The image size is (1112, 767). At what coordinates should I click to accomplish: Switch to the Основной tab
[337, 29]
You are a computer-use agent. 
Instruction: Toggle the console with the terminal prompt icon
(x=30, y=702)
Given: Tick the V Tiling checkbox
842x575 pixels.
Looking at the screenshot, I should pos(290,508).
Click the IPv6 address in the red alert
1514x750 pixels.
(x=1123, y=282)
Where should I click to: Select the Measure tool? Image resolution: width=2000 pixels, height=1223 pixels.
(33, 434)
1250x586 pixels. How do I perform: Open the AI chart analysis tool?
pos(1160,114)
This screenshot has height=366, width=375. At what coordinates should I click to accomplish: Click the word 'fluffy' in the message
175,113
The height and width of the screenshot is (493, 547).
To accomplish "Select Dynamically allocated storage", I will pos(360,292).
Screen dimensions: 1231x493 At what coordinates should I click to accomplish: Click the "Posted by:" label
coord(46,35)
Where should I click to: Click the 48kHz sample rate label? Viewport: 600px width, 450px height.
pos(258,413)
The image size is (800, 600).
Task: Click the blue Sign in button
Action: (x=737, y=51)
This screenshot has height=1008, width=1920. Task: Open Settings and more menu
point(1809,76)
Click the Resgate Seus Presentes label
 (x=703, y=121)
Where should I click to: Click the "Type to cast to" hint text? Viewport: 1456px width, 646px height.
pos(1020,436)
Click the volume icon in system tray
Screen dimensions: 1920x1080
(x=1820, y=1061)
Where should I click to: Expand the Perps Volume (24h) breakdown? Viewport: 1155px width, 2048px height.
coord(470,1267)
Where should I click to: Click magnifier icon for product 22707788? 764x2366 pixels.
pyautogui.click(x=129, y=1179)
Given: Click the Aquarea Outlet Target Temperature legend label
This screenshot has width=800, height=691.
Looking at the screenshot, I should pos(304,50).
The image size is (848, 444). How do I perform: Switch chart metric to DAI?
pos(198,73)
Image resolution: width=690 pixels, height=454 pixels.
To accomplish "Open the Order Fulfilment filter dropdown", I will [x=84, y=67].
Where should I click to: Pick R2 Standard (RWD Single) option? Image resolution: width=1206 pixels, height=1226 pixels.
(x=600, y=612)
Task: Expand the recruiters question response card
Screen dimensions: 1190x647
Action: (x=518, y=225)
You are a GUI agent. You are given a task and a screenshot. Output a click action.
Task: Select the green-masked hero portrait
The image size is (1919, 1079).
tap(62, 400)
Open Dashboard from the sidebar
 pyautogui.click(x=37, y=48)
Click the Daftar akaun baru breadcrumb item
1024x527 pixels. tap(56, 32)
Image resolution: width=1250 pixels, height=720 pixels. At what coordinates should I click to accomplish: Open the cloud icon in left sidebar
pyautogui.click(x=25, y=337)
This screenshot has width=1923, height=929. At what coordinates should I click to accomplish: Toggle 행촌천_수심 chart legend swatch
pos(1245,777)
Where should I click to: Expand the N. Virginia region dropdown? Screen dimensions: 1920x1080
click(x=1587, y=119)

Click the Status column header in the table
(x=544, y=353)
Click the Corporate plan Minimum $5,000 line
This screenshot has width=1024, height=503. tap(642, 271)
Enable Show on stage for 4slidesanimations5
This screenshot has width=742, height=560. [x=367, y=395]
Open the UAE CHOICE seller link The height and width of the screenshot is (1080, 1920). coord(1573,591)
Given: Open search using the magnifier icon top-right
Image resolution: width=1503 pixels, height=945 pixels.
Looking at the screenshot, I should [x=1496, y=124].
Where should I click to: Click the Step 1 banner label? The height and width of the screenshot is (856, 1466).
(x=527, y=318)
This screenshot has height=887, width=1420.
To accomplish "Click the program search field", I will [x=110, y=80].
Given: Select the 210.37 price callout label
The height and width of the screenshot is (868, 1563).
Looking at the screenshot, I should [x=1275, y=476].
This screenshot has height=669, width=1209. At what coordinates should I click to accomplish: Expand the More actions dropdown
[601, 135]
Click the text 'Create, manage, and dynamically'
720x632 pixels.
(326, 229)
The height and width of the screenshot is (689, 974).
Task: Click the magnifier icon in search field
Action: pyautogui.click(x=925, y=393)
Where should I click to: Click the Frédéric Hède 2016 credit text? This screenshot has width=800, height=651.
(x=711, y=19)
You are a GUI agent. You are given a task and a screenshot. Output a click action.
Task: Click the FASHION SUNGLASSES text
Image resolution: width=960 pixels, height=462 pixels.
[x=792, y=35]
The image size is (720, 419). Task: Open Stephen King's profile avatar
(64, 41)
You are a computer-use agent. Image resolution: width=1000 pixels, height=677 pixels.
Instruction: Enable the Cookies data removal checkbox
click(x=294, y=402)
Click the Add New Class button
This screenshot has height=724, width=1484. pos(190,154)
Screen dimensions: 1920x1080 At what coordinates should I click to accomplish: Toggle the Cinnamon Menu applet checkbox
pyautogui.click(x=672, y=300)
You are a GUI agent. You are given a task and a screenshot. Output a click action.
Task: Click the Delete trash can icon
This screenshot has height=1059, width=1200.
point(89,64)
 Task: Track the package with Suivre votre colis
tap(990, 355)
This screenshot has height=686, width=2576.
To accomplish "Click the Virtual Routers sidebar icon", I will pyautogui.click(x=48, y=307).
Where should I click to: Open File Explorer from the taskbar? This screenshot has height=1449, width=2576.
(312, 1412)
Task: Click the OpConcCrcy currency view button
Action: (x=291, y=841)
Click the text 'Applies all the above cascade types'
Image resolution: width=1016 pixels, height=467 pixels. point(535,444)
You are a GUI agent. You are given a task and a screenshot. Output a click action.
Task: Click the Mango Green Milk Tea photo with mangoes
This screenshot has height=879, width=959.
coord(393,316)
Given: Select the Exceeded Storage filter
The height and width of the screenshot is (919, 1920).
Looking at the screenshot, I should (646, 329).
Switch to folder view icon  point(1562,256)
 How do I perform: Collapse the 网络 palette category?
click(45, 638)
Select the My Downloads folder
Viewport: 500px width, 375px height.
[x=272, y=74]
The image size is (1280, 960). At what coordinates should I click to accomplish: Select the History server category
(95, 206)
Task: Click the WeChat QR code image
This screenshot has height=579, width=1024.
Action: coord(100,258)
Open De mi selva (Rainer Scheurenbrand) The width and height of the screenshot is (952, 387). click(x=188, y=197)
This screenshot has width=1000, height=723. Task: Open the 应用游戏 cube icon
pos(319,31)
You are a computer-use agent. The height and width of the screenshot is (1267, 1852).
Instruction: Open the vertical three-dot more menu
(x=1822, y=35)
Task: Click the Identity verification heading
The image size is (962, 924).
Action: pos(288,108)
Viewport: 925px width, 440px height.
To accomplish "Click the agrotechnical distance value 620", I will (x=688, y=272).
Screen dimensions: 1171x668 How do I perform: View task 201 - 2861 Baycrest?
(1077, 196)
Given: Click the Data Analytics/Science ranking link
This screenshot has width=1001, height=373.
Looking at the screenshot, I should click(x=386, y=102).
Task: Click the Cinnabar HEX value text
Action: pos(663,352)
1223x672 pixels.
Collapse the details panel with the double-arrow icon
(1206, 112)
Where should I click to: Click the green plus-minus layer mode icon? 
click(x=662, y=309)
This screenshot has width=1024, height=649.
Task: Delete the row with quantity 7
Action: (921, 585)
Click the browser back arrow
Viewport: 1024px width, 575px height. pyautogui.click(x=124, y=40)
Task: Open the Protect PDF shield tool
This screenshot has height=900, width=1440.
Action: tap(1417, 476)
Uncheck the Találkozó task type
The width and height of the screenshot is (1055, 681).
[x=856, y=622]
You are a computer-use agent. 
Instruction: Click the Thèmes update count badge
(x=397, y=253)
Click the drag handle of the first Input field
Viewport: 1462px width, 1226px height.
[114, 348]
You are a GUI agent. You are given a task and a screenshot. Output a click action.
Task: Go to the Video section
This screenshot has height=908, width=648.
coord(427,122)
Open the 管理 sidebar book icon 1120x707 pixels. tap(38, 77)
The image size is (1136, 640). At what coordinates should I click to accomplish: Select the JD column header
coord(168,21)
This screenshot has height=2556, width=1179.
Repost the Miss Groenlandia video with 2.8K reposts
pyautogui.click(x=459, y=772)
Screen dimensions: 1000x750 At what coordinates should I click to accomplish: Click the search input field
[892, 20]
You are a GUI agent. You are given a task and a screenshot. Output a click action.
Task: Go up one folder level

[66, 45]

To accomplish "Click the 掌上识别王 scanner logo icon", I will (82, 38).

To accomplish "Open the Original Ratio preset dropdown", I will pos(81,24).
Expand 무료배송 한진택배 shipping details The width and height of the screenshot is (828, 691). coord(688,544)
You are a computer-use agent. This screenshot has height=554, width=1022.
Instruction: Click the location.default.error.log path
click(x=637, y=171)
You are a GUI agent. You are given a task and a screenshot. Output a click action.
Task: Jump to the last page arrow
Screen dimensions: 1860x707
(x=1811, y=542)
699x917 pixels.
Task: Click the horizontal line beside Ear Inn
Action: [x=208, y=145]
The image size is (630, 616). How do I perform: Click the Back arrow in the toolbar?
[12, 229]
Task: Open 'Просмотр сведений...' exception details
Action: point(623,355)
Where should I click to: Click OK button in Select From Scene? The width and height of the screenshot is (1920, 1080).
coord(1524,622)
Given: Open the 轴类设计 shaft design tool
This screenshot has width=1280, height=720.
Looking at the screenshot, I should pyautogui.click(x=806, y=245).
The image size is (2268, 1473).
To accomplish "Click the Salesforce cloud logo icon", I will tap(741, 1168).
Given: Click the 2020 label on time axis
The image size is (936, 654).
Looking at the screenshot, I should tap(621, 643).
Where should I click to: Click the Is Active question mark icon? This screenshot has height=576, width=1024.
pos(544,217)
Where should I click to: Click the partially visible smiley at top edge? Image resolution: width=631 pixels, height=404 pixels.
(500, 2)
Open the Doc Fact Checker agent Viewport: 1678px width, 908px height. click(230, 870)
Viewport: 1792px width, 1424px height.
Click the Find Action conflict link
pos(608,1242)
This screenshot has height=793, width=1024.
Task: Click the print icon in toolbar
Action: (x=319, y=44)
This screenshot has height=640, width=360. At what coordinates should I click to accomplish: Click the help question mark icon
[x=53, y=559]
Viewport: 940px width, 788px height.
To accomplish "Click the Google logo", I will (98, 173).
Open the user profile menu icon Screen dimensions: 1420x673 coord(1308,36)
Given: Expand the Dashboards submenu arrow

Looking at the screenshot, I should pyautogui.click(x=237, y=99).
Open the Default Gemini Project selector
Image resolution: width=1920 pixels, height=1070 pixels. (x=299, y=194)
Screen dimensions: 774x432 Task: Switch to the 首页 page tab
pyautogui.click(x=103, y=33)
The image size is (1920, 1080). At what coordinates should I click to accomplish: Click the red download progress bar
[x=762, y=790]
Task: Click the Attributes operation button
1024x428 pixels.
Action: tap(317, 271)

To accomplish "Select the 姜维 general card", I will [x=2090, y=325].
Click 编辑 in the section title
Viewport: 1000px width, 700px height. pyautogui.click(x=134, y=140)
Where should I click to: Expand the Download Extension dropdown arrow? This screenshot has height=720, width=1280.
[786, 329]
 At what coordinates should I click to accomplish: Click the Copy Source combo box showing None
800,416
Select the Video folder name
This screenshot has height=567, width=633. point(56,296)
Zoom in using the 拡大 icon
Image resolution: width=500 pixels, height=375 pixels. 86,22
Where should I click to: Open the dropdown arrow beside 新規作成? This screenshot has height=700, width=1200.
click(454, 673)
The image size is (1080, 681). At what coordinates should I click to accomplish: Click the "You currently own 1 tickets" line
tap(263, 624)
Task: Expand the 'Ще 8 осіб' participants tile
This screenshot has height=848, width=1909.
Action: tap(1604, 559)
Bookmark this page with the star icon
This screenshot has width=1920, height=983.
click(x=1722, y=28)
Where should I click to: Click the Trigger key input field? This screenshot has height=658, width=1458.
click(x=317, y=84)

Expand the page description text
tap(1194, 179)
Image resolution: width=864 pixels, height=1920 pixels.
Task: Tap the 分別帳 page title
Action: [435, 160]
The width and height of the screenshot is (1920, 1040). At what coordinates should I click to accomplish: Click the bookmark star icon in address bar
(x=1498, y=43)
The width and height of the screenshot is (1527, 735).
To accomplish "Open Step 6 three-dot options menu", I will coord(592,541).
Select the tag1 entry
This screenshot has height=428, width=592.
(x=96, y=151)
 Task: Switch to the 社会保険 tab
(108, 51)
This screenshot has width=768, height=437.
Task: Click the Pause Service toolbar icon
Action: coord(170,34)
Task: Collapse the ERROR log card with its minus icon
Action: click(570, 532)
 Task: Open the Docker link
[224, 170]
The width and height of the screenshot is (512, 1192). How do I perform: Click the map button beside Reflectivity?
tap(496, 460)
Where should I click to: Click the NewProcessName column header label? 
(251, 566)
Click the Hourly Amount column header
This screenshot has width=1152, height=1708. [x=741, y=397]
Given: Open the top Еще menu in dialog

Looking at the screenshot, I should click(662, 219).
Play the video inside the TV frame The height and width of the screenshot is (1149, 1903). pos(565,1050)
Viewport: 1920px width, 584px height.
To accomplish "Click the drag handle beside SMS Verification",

= = = = =

* _Written exercise_: Copy the material above word for word, starting with the line that contains "Given: Open search" and going on through the line that contains "(x=527, y=318)".

* _Expected output_:
Given: Open search using the magnifier icon top-right
Image resolution: width=1503 pixels, height=945 pixels.
Looking at the screenshot, I should [x=1496, y=124].
Where should I click to: Click the Step 1 banner label? The height and width of the screenshot is (856, 1466).
(x=527, y=318)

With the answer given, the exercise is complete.